UPDATE 2-Siam Cement eyes ASEAN expansion after weak Q2

* Q2 net profit 4.28 bln baht vs forecast 4.3 bln

* Plans Myanmar investments as part of ASEAN expansion

* Expects H2 profit to rise on improving petrochem margins

* Shares erase earlier losses, up slightly (Adds analyst, company comments, details)

By Khettiya Jittapong and Pisit Changplayngam

BANGKOK, July 25 (Reuters) - Siam Cement Pcl, Thailand’s top industrial conglomerate and a barometer for the country’s economy, said it plans to diversify further into the region’s fast-growing markets after posting a 43 percent decline in quarterly profit.

Earnings at Thailand’s sixth-largest company are expected to rise in the second half when demand improves on the back of rebuilding work as the country’s economy recovers from severe floods last year that shut factories at carmakers and disk-drive manufacturers.

To reduce its exposure to the domestic economy, Siam Cement has been looking to expand overseas to drive future growth. Valued at $11.9 billion, the company said last week it planned to invest 200 billion baht ($6.29 billion) in the next five years, more than half of it earmarked for other Southeast Asian countries.

The company plans to invest 10 billion baht in three projects in Myanmar starting next year, including a power plant, a cement plant and logistics operations, CEO Kan Trakulhoon told reporters on Wednesday.

“Our investment targets are still in ASEAN, both M&A and greenfield. We expect demand to continue because of strong economic growth in ASEAN countries,” Kan said adding the stimulus measures in China will help boost demand, which should cushion any fallout from the economic crisis in Europe.

For its ASEAN business excluding Thailand, Siam Cement posted a 50 percent rise in second-quarter sales, due to higher income from its cement operation in Indonesia and building material business in the Philippines. The company is in the process of investing about 10 billion baht in a new cement plant in Indonesia, Kan said.

After the earnings announcement, the company’s stock erased earlier losses to close up 0.3 percent, while the broader index was 0.08 percent higher.

Siam Cement posted April-June net profit of 4.28 billion baht ($135 million), down from 7.49 billion baht a year earlier due to weak demand and a drop in the value of its petrochemical inventories. The results were in-line with market expectations with 11 analysts polled by Reuters forecasting an average net profit of 4.3 billion baht. Margins in its petrochemical business are also expected to improve in the next few quarters.

“This year is not a good year for the company and we look at its future. We expect demand for cement and paper to pick up in the second half while building materials should do well,” said Wichuda Plangmanee, an analyst at Kiatnakin Securities.

Siam Cement, which imports naphtha to feed its petrochemical plants, said in a statement it booked an inventory loss of 2 billion baht from the chemical business after prices fell sharply in line with global oil prices. Petrochemicals made up 49 percent of its second-quarter revenue.

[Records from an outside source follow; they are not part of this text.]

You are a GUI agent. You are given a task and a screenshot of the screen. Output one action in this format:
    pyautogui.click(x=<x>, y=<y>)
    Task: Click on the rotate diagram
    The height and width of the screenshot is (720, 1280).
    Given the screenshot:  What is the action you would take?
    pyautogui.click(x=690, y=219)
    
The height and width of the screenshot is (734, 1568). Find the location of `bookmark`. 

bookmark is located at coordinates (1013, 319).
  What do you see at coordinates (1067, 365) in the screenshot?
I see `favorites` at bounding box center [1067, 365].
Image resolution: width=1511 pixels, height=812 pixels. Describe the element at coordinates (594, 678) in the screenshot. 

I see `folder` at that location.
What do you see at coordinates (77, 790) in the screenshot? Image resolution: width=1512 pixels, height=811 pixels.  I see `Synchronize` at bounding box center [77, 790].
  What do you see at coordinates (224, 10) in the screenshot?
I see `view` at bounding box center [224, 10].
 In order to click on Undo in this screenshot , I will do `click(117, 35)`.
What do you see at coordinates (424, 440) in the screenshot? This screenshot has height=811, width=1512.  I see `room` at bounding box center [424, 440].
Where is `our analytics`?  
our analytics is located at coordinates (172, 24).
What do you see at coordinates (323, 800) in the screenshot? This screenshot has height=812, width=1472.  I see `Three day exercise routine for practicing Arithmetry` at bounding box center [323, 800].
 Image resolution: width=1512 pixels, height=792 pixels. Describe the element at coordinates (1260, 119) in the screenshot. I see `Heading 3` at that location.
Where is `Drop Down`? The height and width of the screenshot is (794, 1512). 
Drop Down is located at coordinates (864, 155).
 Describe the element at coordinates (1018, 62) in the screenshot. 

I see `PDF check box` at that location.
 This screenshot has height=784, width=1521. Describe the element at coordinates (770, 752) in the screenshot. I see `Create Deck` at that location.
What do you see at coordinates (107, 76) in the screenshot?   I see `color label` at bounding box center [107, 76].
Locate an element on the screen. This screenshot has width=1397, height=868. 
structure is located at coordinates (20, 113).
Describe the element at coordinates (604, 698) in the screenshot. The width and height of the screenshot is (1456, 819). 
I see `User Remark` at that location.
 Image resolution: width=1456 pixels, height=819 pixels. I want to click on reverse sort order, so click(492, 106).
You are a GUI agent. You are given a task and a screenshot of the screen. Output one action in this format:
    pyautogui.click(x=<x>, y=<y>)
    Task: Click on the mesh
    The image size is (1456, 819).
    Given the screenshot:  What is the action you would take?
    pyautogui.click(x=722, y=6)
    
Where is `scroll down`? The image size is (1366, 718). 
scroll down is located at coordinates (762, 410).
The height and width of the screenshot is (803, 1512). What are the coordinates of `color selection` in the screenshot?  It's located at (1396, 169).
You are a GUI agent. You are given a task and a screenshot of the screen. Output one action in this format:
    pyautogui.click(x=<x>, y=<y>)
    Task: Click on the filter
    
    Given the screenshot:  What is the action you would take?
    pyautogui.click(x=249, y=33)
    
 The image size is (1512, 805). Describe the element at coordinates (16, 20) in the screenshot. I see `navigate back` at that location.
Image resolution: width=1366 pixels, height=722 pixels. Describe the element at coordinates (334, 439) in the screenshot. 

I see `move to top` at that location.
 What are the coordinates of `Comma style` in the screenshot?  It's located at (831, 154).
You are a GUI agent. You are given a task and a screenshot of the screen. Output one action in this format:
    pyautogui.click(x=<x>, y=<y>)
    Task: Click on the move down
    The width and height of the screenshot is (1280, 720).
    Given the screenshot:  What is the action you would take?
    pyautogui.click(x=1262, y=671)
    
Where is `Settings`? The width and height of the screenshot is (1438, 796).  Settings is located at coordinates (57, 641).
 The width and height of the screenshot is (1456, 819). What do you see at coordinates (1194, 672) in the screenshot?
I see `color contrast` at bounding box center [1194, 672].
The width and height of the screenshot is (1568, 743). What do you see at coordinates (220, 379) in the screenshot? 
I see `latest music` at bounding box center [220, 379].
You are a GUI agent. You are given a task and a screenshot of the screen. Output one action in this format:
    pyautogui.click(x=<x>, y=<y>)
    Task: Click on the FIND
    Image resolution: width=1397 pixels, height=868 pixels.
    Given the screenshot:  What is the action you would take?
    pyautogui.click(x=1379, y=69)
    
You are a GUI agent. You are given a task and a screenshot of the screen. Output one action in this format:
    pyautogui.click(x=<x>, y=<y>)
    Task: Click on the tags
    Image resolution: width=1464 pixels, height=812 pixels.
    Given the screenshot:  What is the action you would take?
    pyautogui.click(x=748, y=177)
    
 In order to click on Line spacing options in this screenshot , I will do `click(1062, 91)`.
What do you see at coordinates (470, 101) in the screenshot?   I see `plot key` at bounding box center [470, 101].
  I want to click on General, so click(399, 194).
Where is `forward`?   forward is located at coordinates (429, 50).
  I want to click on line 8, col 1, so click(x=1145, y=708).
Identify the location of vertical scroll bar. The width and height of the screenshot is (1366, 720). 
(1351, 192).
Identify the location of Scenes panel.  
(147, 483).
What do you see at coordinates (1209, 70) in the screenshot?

Analysts expect Siam Cement’s earnings to hit bottom in the second quarter, typically the low season for cement and paper businesses, while margins of its petrochemical products should recover in the second half.

The company is forecast to post a net profit of 28.4 billion baht for 2012, up slightly from 27.3 billion in 2011, according to Thomson Reuters StarMine. In the first half of 2012, it posted a net profit of 10.3 billion baht, down 39 percent from a year earlier.

The company should also benefit after Thailand’s central bank, as expected, left its benchmark interest rate unchanged for a fourth consecutive meeting on Wednesday to support rebuilding an economy that faces growing global risks.

After growth of just 0.1 percent in 2011 due to the floods, the central bank forecast 2012 economic growth of 6 percent, thanks to a jump in consumption, investment and post-flood restoration work.

Siam Cement, 30 percent owned by the Thai royal family’s investment arm, the Crown Property Bureau, focuses on three core businesses: cement, petrochemicals, and paper and packaging.

Some 15 of 17 analysts rates Siam Cement “buy” or “strong buy,” with one giving “hold” and one a “sell”.